What to do
An exact copy is needed of each line from the one including "Where should I click to: Open" through the last line of the entries, both ends counted, with nothing added.

•••••

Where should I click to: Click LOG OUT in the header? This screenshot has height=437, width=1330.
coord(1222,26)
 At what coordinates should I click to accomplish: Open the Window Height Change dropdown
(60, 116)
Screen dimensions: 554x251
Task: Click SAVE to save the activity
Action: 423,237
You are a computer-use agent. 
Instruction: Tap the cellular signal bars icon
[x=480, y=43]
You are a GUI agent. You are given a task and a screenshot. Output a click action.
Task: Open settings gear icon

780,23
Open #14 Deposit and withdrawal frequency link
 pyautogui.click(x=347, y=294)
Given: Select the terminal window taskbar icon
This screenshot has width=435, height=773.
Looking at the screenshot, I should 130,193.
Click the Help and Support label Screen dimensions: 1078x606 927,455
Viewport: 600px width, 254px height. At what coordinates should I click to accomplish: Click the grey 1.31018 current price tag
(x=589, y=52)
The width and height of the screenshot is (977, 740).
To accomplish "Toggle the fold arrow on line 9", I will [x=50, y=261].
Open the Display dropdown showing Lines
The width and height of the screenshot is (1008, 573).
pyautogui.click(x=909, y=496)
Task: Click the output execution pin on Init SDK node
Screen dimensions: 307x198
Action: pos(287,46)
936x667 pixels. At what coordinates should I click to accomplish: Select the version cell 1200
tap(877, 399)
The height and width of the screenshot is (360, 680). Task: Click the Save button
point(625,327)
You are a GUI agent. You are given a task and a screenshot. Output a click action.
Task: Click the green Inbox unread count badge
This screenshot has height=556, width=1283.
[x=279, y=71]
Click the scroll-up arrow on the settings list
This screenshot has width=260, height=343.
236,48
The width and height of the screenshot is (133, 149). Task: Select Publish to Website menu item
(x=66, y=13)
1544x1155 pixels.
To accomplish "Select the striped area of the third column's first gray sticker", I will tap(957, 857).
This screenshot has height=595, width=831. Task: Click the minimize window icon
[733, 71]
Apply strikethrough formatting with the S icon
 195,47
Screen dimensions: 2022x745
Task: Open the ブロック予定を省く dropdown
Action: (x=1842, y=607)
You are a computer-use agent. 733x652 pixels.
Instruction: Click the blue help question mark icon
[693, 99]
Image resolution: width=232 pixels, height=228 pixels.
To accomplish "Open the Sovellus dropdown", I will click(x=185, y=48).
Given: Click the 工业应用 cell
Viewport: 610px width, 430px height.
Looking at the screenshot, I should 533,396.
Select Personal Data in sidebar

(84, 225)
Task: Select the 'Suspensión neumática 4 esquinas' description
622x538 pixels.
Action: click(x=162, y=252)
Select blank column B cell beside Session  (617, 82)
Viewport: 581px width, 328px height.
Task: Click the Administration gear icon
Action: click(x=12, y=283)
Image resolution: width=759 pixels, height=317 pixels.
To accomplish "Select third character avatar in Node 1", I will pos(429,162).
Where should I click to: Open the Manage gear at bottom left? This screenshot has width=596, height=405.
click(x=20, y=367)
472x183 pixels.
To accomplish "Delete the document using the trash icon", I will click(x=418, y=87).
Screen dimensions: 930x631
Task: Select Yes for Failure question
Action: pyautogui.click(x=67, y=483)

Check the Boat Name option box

•••••

Output
Where should I click to: Open the Manage gear at bottom left? This screenshot has width=596, height=405.
click(x=20, y=367)
472x183 pixels.
To accomplish "Delete the document using the trash icon", I will click(x=418, y=87).
Screen dimensions: 930x631
Task: Select Yes for Failure question
Action: pyautogui.click(x=67, y=483)

Check the Boat Name option box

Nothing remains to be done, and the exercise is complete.